Gaetano Filangieri aveva idealizzato Philadelphia e la Pennsylvania fino ad immaginarla una terra dove gli ideali di libertà che egli propugnava con tanta passione avevano già trovato una prima attuazione.
In una lettera del 24 agosto del 1782 Filangieri scriveva a Franklin: “Fin dall’infanzia, Filadelfia ha richiamati i miei sguardi.

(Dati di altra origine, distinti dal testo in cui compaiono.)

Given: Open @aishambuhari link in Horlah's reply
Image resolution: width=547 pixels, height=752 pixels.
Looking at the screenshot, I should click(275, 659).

Io mi sono così abituato a considerarla come il solo paese ove io possa esser felice, che la mia immaginazione non può più disfarsi di questa idea”.

Tutto era cominciato con una lettera dell’11 settembre 1781 di Luigi Pio, segretario di legazione del Regno delle Due Sicilie alla corte di Parigi, a Gaetano Filangieri, con la quale gli faceva sapere che Franklin lo incoraggiava a fargli avere il volume della Scienza della Legislazione

che riguardava la legislazione criminale “perché questa sarà più utile per la sua nazione, mancante tutt’ora di molti lumi su quest’articolo.” 

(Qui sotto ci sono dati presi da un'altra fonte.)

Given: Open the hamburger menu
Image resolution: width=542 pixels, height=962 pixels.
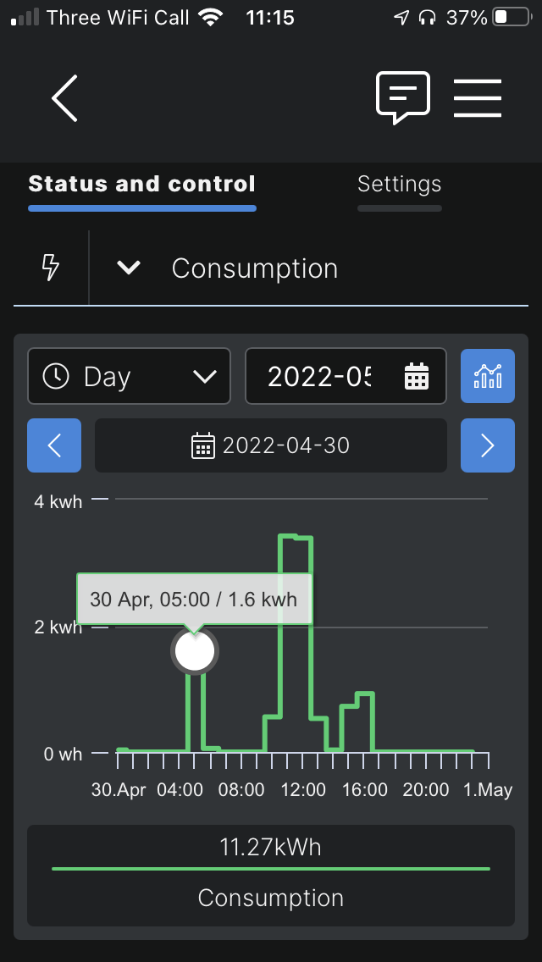Looking at the screenshot, I should coord(478,98).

Una ricca corrispondenza scandì gli anni successivi, in cui Franklin chiese anche consigli al giovane studioso napoletano, financo un parere sulle costituzioni che dopo il 1776 si erano date le Tredici ex colonie d’America, inviandogli una copia del libro stampato a Philadelphia che le raccoglieva.
Si tratta di un libro perduto e che probabilmente si trova ancora in qualche biblioteca privata degli eredi, forse per linea femminile, del giurista e filosofo napoletano, in qualche palazzo di famiglia.

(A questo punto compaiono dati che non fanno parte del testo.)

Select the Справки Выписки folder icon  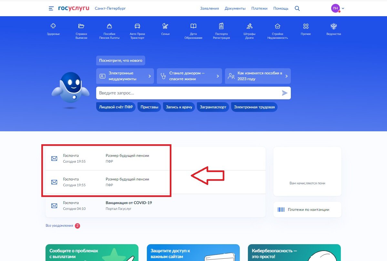pos(81,26)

La corrispondenza si chiuse con una lettera del 14 ottobre 1787 che Benjamin Franklin, ormai Presidente dello Stato della Pennsylvania, scrisse a Gaetano Filangieri per comunicargli l’approvazione, il 17 settembre 1787, della Costituzione degli Stati Uniti d’America, allegando una copia del testo della Costituzione fresca di stampa della sua tipografia.
La notizia si accompagnò ad una richiesta di poter avere 9 copie del terzo volume, sulla legislazione criminale, e 8 copie degli altri successivi volumi della Scienza della Legislazione, nel frattempo pubblicati dal Filangieri.
Il terzo volume era stato oggetto anche di una lettera di Filangieri a Franklin, ancora a Parigi, del 21 marzo 1784, con la quale gli inviava un foglio di quel tomo contrassegnato dalla lettera “V”.
Quella pagina, individuabile anche per le anomalie stilistiche, includeva la proposta di stabilire che, come primo atto del processo, vi sia l’intimazione al reo, che troveremo nel 1791 nel VI emendamento alla Costituzione degli Stati Uniti che prevede il diritto dell’accusato di essere informato dell’accusa.
L’omaggio inviato da Franklin a Filangieri il 14 ottobre 1787 giunse a Napoli il 1º luglio 1788, quando ormai la tubercolosi aveva cominciato a minare più gravemente la salute del nostro, che si spegnerà tre settimane dopo, il 21 luglio 1788, a Vico Equense.
Sarà la moglie di Filangieri, Charlotte Frendel, a rispondere a Benjamin Franklin, con una lettera spedita da Napoli il 27 settembre 1788, con la quale comunicò il decesso del coniuge e diede seguito alla richiesta di Franklin, così fornendoci la certezza che quelle copie dell’opera di Filangieri giunsero a destinazione.

Questa storia, come ho detto, descrive la potenza visionaria del pensiero giuridico e filosofico di Filangieri, ma ci racconta anche l’importanza di Napoli in quell’epoca, quando era al centro di una rete europea ed internazionale di intellettuali

che si proponevano di forgiare la società di quel tempo e di disciplinarne il futuro e i cambiamenti, con lo sguardo rivolto al mondo intero.
E ci interroga su quanto avremmo bisogno ancora oggi di una rete di moderni Filangieri e Franklin che si facciano carico di elaborare i nuovi diritti e doveri di cui tutti avvertiamo l’esigenza, nella stessa visione universale e riformatrice, pensando agli Stati Uniti, ma non solo d’America.